What is expected: Take each line below that has "screenshot" and copy it.

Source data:
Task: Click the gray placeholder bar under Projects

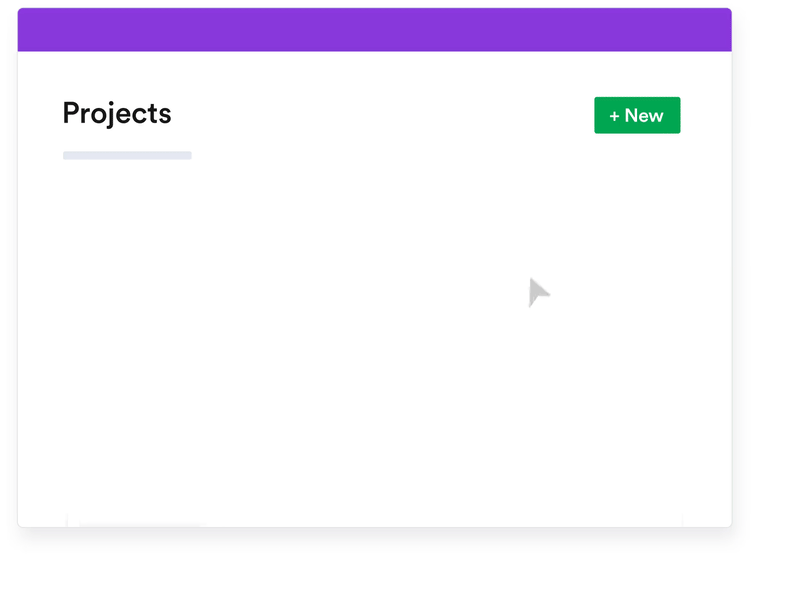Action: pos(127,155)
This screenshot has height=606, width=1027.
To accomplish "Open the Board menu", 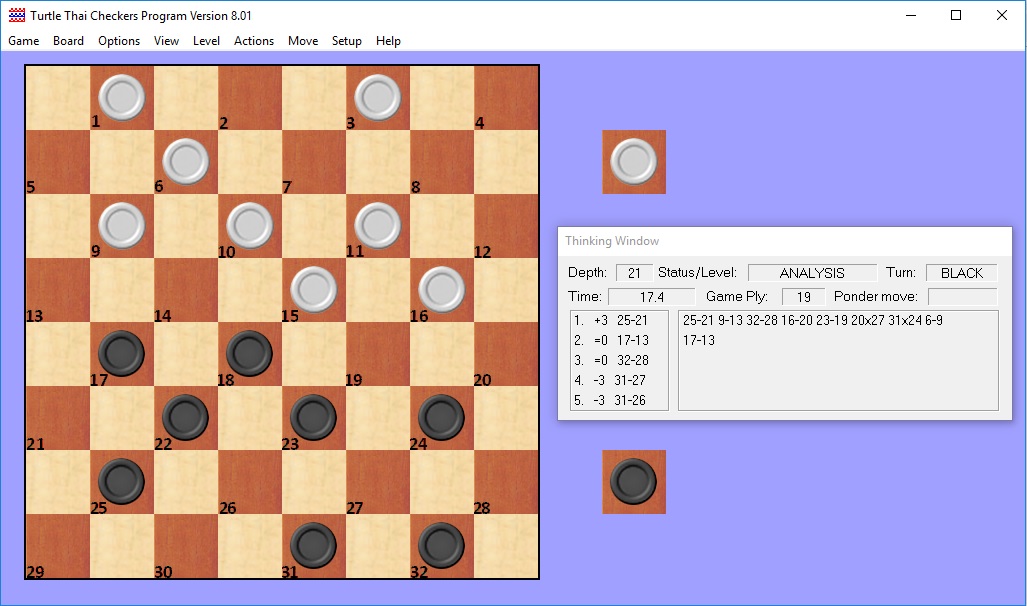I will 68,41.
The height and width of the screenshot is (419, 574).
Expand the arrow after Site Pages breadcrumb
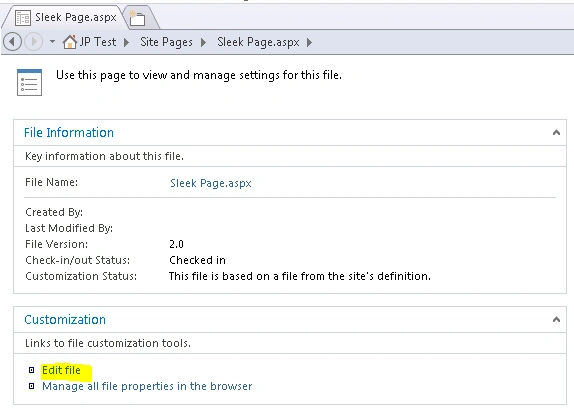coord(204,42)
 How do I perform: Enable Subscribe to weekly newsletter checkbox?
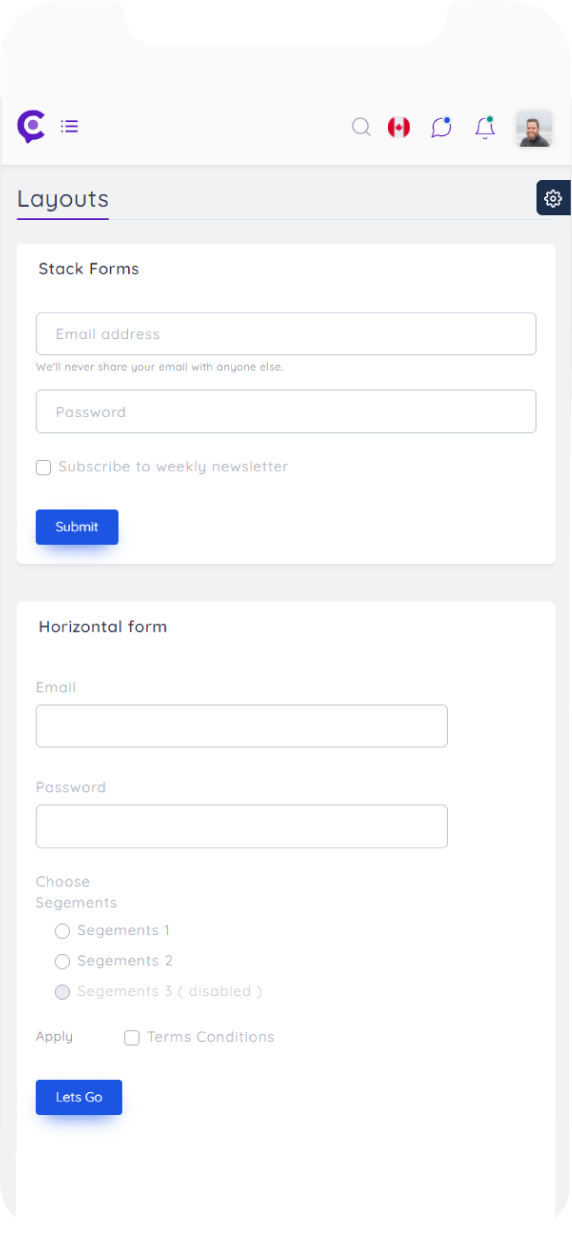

==

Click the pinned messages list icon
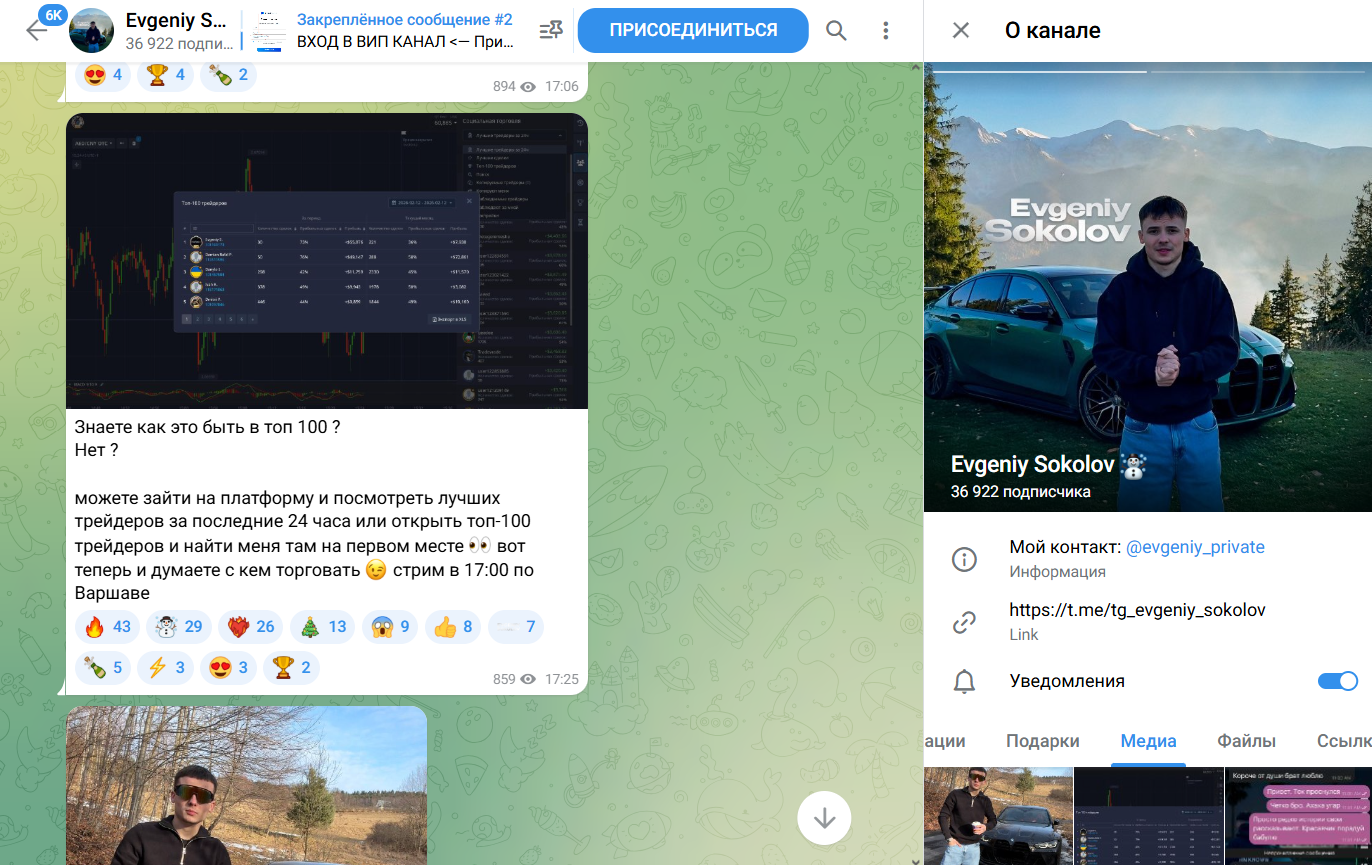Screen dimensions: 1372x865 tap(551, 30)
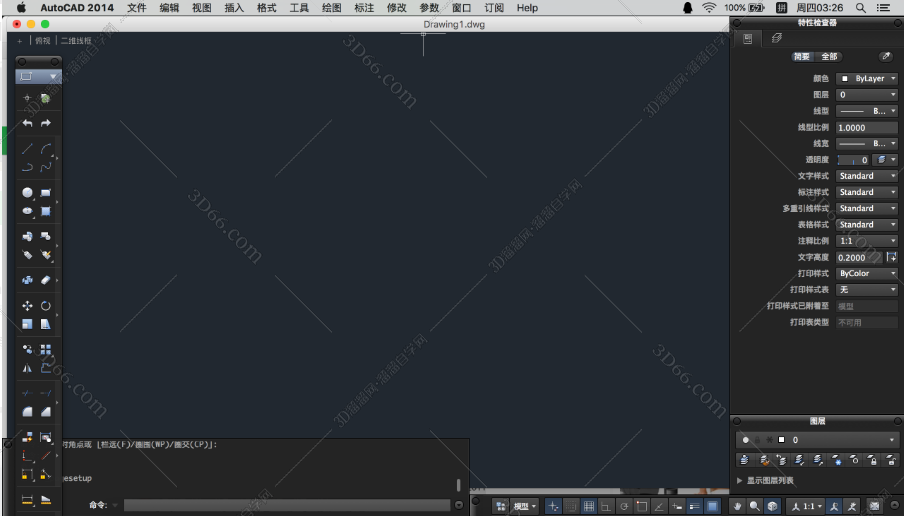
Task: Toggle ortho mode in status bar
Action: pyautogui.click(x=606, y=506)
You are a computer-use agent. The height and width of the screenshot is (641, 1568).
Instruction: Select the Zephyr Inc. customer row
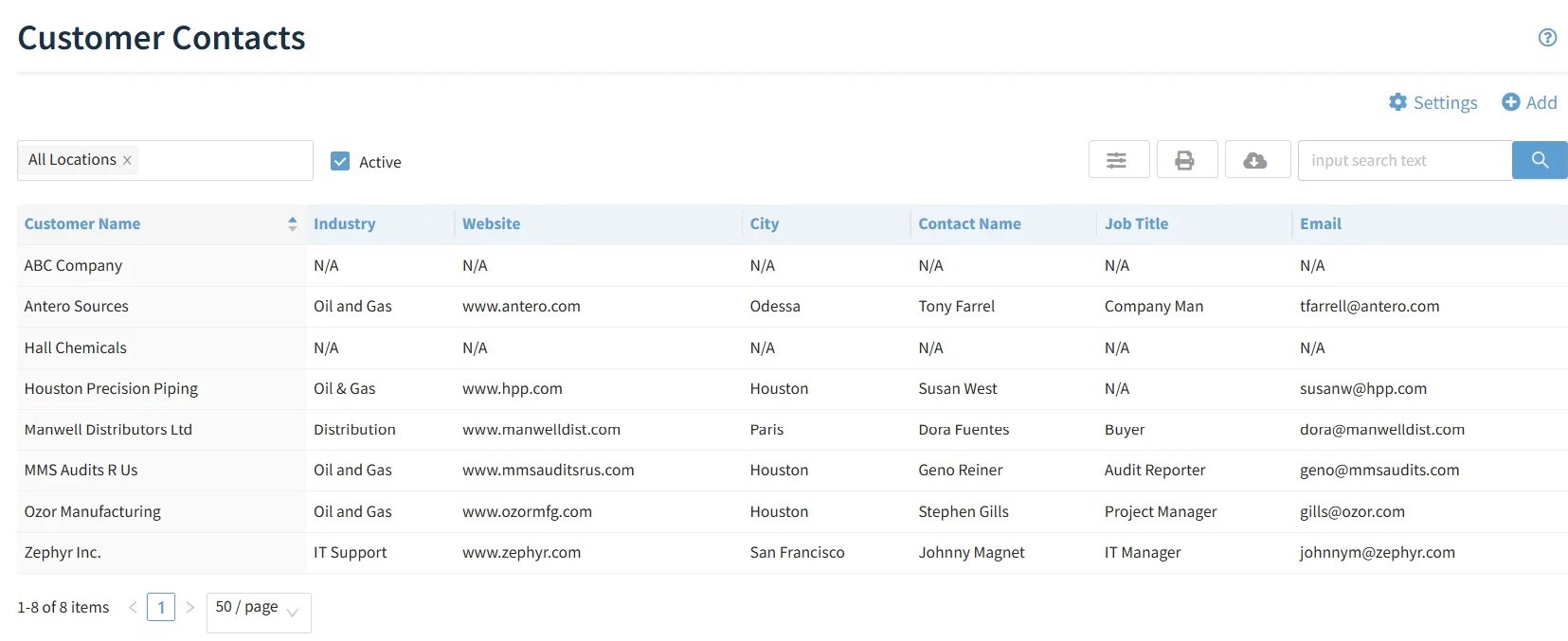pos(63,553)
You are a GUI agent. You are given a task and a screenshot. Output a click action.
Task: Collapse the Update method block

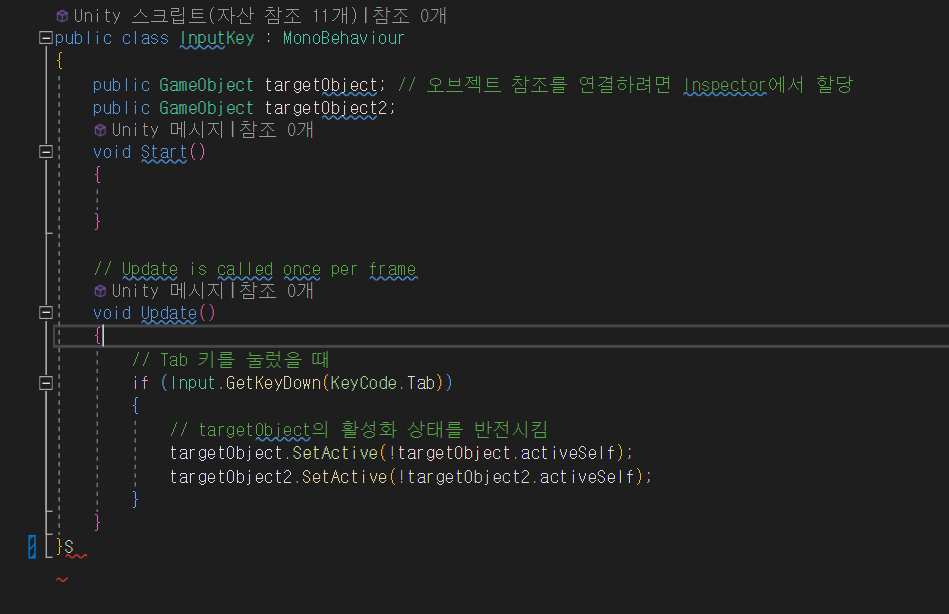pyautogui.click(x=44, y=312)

Response area:
This screenshot has height=606, width=1027.
The height and width of the screenshot is (419, 574).
You are a computer-use agent. The height and width of the screenshot is (641, 1568).
You are a GUI agent. You are given a task and a screenshot. Output a click action.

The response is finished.